Retrospective of making BGM player in my office

FYI: BGM means Background Music.

Idea comes from

Our office have enjoyed playing music at all times, it makes to focus and obsess over the quality of the work. There was a bluetooth speaker in the back-office team and a speaker in the dev team, playing music using YouTube, or such online music streaming services through bluetooth paired computers. Everything was good, but I found out that there were some problems that I could solve:

People saying that "I requested for ***".

Not all people are satisfied with the playlist, because of this, people sometimes request songs to the slack channel named #_bgm, which means someone has to play this songs when the song currently playing is ended.
At least one person must be responsible for playing, and managing playlist. we call them either "designated person" or "player" in this article from here.
Sometimes people can't pay attention because of the volume, so they objected to loud noise then the designated person turns down the volume.
The designated people forget to play music once in a while when they are busy.
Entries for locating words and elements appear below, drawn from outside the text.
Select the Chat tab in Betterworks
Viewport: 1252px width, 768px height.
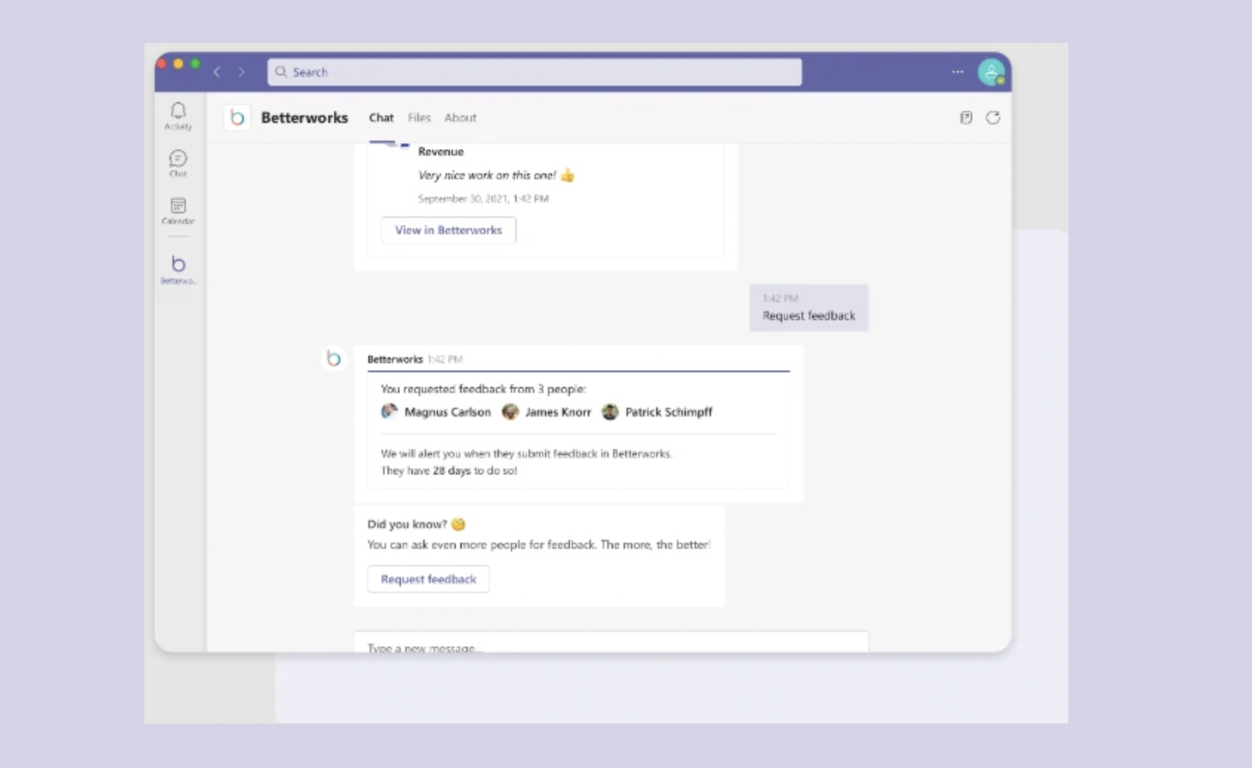[381, 117]
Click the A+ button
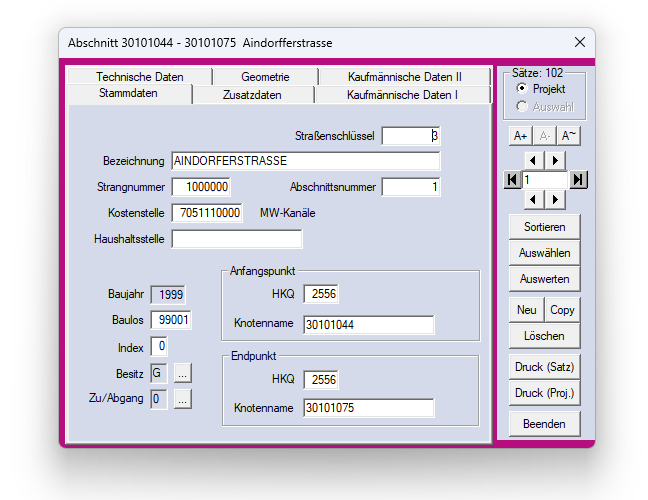The image size is (648, 500). coord(520,135)
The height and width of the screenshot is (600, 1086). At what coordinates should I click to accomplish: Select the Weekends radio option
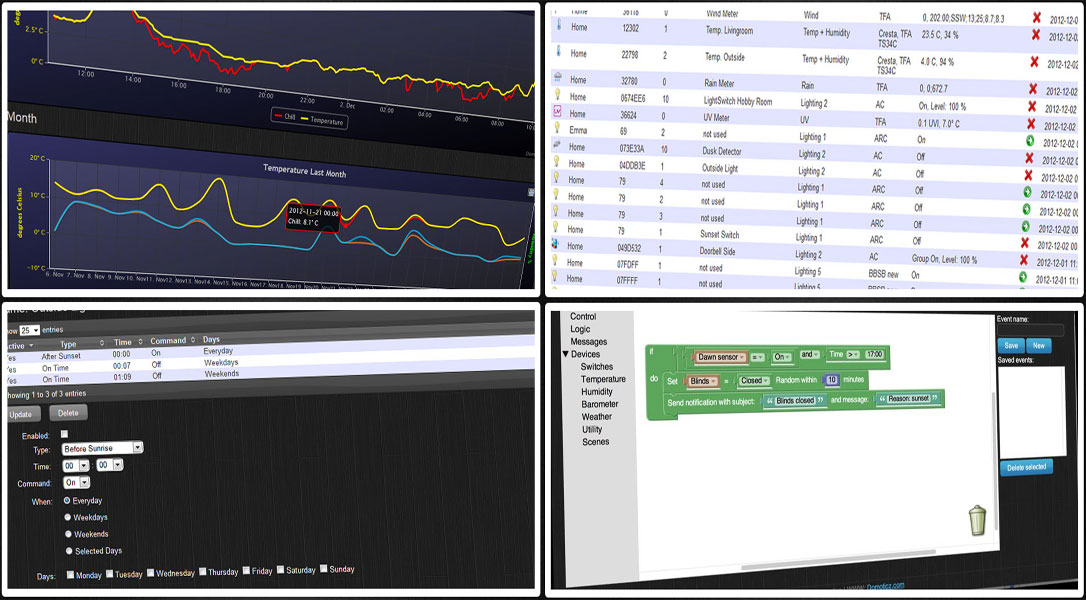point(68,534)
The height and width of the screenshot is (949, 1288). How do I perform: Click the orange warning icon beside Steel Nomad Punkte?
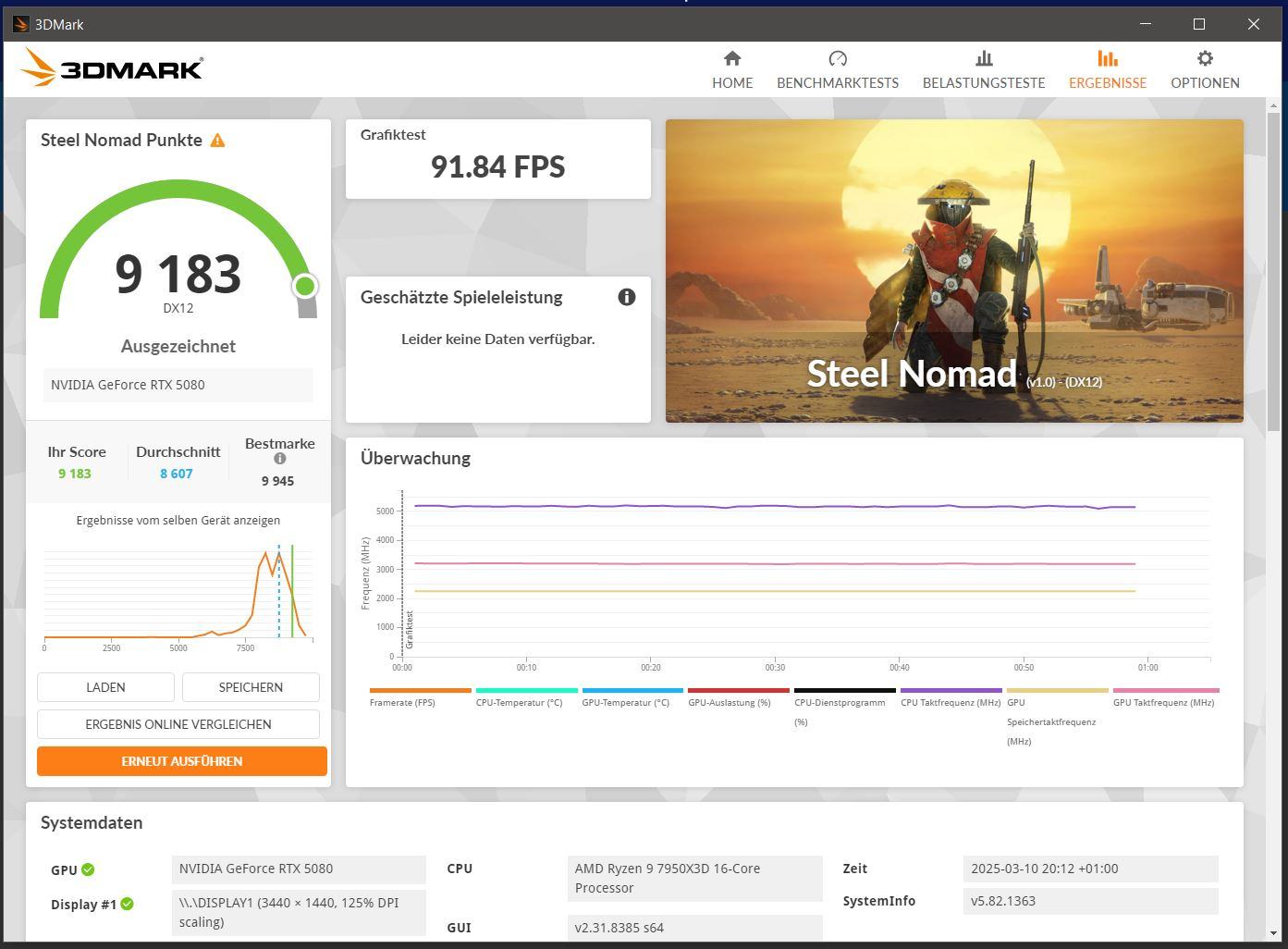point(217,141)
This also applies to some times they have to react to requested music or etc.
People want to know what song is playing right now.
And people want to know who the designated player is.

Idea

So I thought that I would be able to solve these problems in a simple way. I named it "bgmplayer", and the bot "bgmnyan" (브금냥 in Korean). I knew that there was a project so called youtube-dl that can download youtube streams like video and audio, and a project so called ffmpeg that can sanitize streams into normalized audios. I made a working prototype with these projects, and used Slack integration in order to expedite the development process. And look at the progress I had made in one day:

says "<@user> added '김동률-감사' to the playlist. (waiting 4 musics queued)".

Search results displayed using `/bgm if i cant have you`

The search displayed when people type `/bgm search keyword` in the bgm channel, and when you click on the search result it would add it to the playlist. So far this is so simple, isn't it? The next work I had to perform was very difficult, as it needs to ensure the playlist-order, and needs to consider how to play it. So I kept thinking about effective ways to play it easily, and also make it fast, then I reached the conclusion that I could make web-based music player. Because it was been a long while since I used frontend stuffs such as React, Redux, I needed time to study, but I decided to try it out even if it all goes wrong. And here is the screenshot of it I made for about 2-day working.

It was simple because there was a project react-player, a react components for playing multimedia contents, and because I had so many experiences of back-end development. So now I'm going to talk how it works, and what was hard to make it.

Stacks

Backend

fastify + fastify-websocket for web server
typeorm (w/ postgres) for ORM
redis for caching
ytdl-core for downloading youtube videos as audio sources only
bee-queue for running background tasks using multiple task runners
slack for slack integration
sentry for reporting errors, and simple event tracking

I picked fastify because I knew that it is rising open-source project and seemed nobody is maintaining the expressjs project since the last commit on May 26, 2019, and also there were a lot of people's attention on the fastify project. First of all, I made some slash commands provided by Slack integration such as /bgm [search keyword] (used to add to playlist), /playlist (used to check playlist), /bgmplayer (used for providing a link to the frontend with basic jwt credentials). It was simple and easy, I designed database models in the following way:

User, corresponding to a slack user.
Item, corresponding to a youtube video.
PlaylistItem, corresponding to a playlist item.

There is no such explicit thing like "Playlist" as PlaylistItem itself can be grouped into a single playlist. To accomplish this, I put the field named "nextPlaylistItemId" (unique key of the table) which explicitly refers to a next playlist item, and can be grouped using postgres' CTE statement, using WITH RECURSION, I could build a playlist very fast while indices are preferred, resulting in constructed playlist time taking less than 0.1ms at any time.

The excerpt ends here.